▶ Task to complete
Copy everything from "What do you see at coordinates (50, 316)" down to "I want to click on menu-item-mirror: Mirror, so", substituting "size" for "width and height" and changing nothing else.

Start of Exercise data

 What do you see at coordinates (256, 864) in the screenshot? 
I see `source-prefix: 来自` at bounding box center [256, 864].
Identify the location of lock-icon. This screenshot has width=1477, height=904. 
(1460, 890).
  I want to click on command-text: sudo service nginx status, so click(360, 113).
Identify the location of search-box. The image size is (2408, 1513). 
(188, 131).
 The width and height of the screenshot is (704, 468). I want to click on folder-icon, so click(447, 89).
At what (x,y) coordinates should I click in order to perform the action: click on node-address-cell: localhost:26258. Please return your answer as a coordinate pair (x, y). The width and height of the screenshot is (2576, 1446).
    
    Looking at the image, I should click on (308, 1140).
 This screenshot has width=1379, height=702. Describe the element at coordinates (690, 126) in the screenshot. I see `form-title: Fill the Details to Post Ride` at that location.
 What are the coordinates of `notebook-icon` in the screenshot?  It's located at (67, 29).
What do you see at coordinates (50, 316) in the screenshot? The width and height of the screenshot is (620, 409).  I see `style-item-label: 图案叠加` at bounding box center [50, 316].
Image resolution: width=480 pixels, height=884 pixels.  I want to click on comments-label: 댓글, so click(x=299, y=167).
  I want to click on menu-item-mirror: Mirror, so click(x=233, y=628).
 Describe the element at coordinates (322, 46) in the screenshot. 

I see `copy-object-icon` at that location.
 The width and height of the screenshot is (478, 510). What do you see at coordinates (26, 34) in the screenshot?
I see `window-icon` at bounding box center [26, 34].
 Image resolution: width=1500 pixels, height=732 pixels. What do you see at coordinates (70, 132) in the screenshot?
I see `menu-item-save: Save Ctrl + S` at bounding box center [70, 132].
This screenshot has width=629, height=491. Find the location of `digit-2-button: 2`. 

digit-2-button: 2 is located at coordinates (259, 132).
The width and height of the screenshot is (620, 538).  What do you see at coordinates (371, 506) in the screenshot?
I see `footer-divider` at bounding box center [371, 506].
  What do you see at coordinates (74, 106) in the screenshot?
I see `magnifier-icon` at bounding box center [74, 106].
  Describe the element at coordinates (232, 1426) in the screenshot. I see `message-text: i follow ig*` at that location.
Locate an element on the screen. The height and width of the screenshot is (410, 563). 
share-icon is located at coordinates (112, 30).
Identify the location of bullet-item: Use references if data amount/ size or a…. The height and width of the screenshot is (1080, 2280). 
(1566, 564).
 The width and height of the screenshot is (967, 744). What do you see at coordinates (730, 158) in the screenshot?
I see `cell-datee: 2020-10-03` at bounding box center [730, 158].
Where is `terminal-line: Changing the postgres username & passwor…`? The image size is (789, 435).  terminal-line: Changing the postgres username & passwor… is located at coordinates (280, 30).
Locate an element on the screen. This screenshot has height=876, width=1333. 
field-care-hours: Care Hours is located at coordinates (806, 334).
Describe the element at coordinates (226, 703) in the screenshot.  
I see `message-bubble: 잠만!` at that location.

End of Exercise data

▶ Written answer
What do you see at coordinates (50, 316) in the screenshot? The size of the screenshot is (620, 409).  I see `style-item-label: 图案叠加` at bounding box center [50, 316].
Image resolution: width=480 pixels, height=884 pixels.  I want to click on comments-label: 댓글, so click(x=299, y=167).
  I want to click on menu-item-mirror: Mirror, so click(x=233, y=628).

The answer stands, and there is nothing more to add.